Object data: The famous Horsehead Nebula (dark nebula Barnard 33 (B33) in IC 434) in the constellation of Orion is one of the most photographed objects in the winter night sky. Just to the south of Alnitak, this region is dominated by the background emission nebula known as IC 434. High resolution images show this gas throwing off ionized partcles in response to the energised gases below (visible as a vertical 'spray' in the above image). The projection of dark matter that forms the Horsehead Nebula is known as Barnard 33 (B 33), which is thought to be part of the same underlying dust cloud that forms the dark lanes in the Flame Nebula.
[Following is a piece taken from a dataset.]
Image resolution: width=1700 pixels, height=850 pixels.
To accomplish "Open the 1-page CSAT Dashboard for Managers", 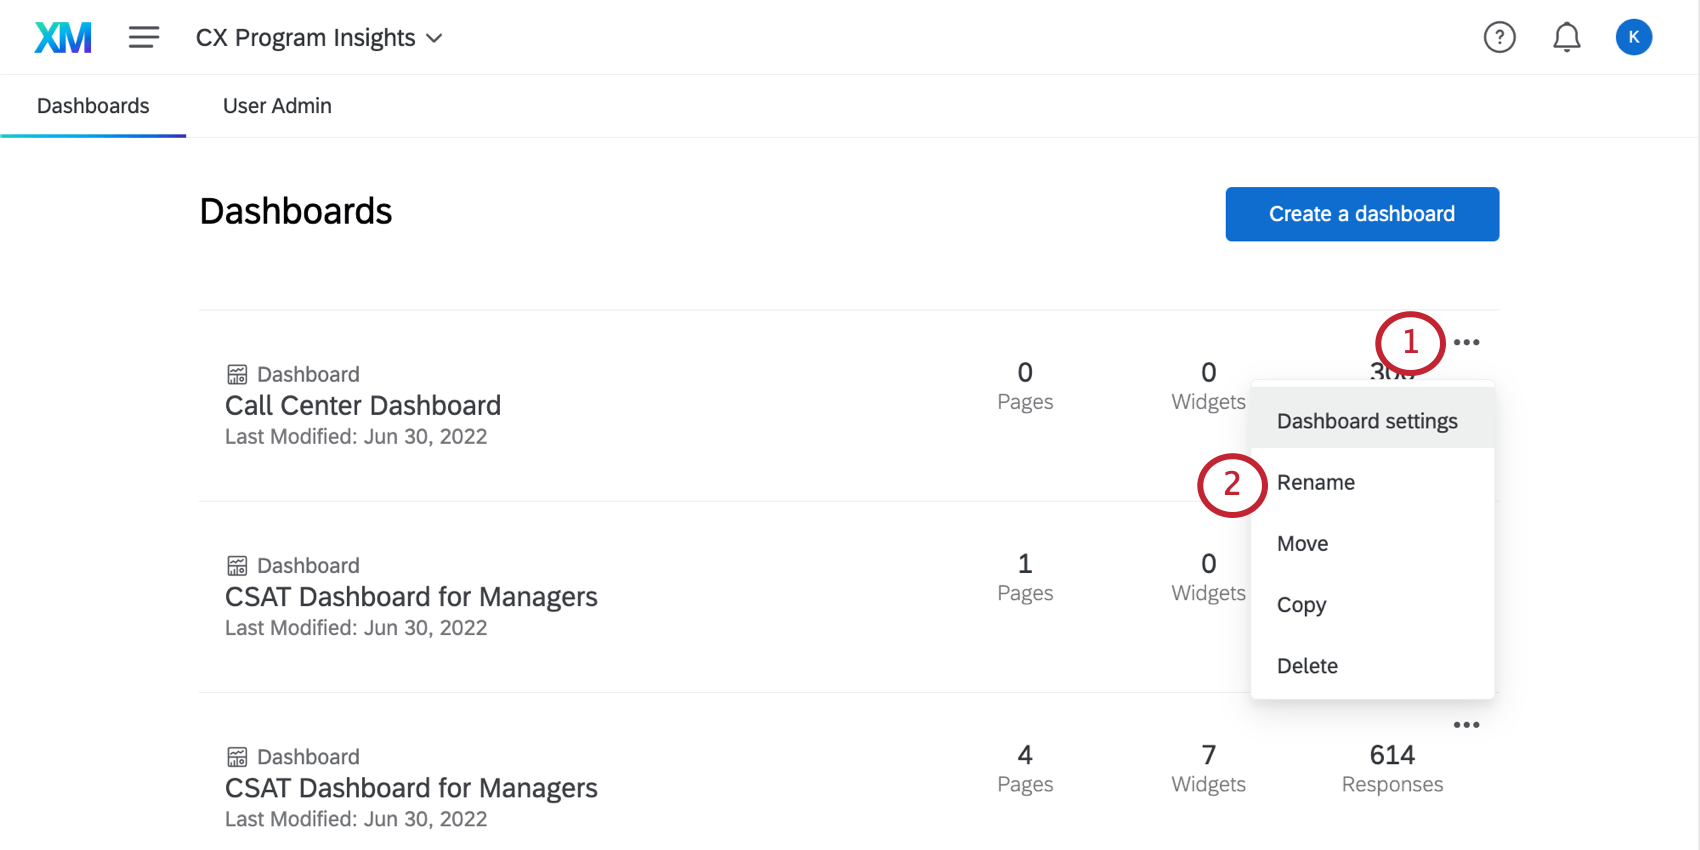I will (x=411, y=597).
This is a high resolution image, complementing my earlier wide field image of this region, which also includes Alnitak and the Flame Nebula.
Date: 12/11/09; 18/11/09
Location: Southern France
Conditions: 12/11/09: calm, transparency=9, seeing=8; 18/11/09: calm, transparency=7, seeing=7
Optics: RCOS 12.5" Ritchey-Chretien with custom field flattener working at f/9.5
Mount: AP 900 GTO on Portable Pier
Camera: SBIG STL-11K, SBIG LRGBC filter set, -30°C
Guiding: Integral STL-11K autoguider
Exposure: LRGB Seq: 19x 20 minutes; 5x 20 : 13 : 20 minutes (binned 2x2).
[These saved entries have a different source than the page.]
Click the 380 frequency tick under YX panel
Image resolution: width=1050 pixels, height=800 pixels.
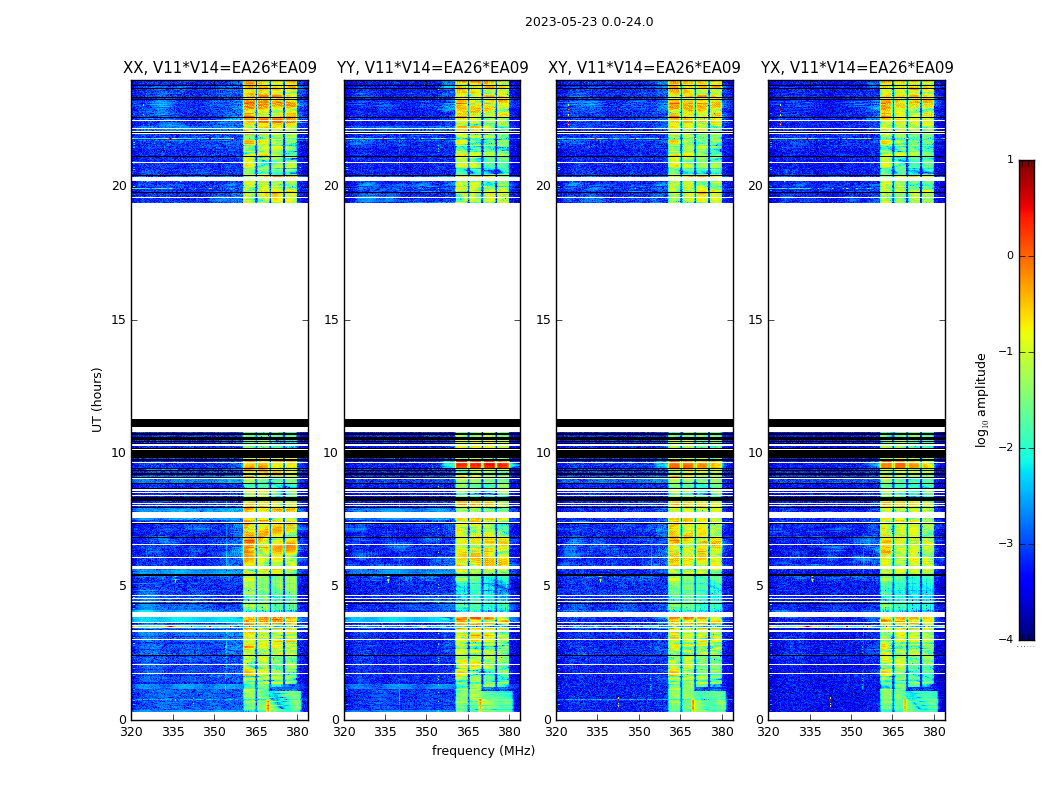(x=934, y=732)
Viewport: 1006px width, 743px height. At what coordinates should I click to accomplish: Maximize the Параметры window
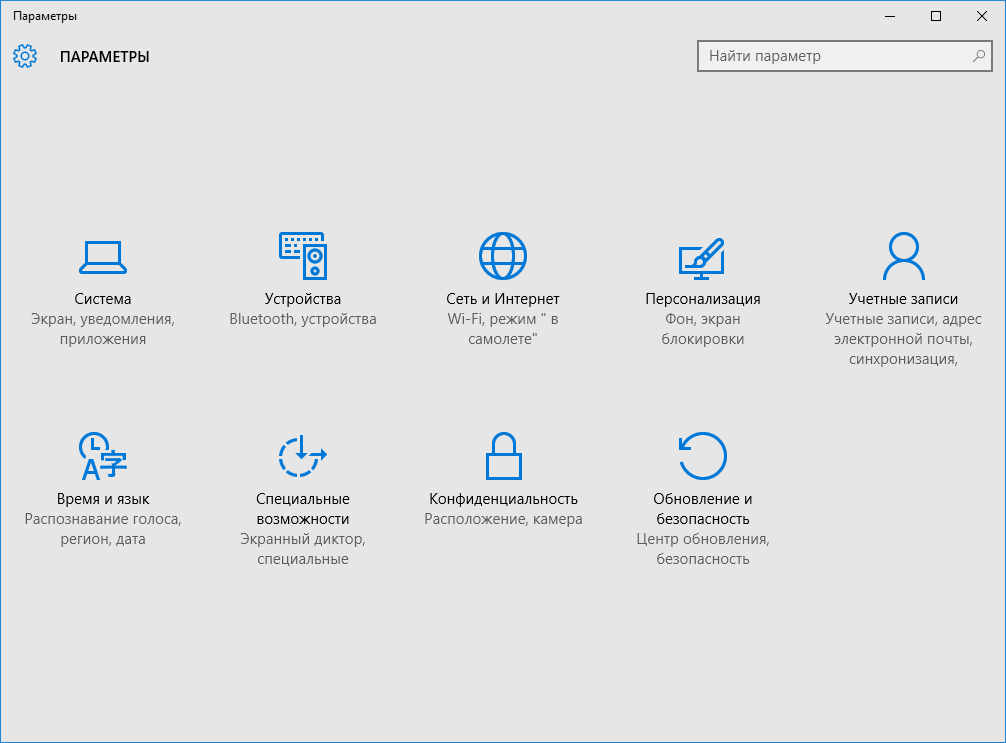[936, 16]
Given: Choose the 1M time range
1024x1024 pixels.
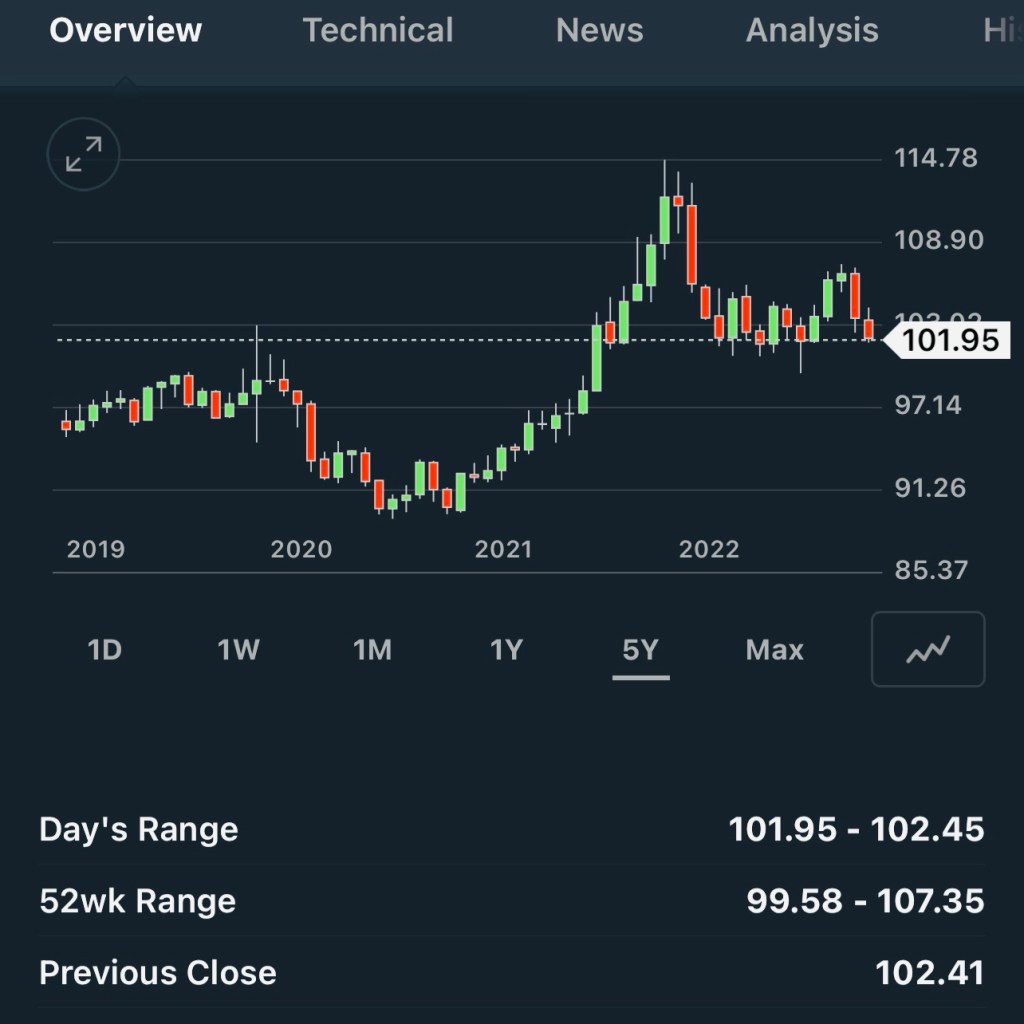Looking at the screenshot, I should (x=372, y=650).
Processing: Image acquisition, calibration, combining, and DDP were done using Maxim DL, registration of Luminance and RGB images done using Registar, and final processing was done in Photoshop CS4.
Notes: This was essentially a first light test image after having the RCOS Secondary recoated. As others may know this is quite an 'invasive' procedure (at least in the case of the RCOS) and involves far more than a primary recoat. At the same time I decided to clean the primary and following all of this the next big task was to recollimate the whole optical train. Overall I think it went quite well and after repeated testing I think that collimation is close to optimum, as I hope the above image helps demonstrate. There is a slight anomaly with the upper-right spike from the bright mag. 7.7 star to the north of the Horsehead (left in this photo) but I think this was due to a misaligned secondary control cable which is attached to that spider vane.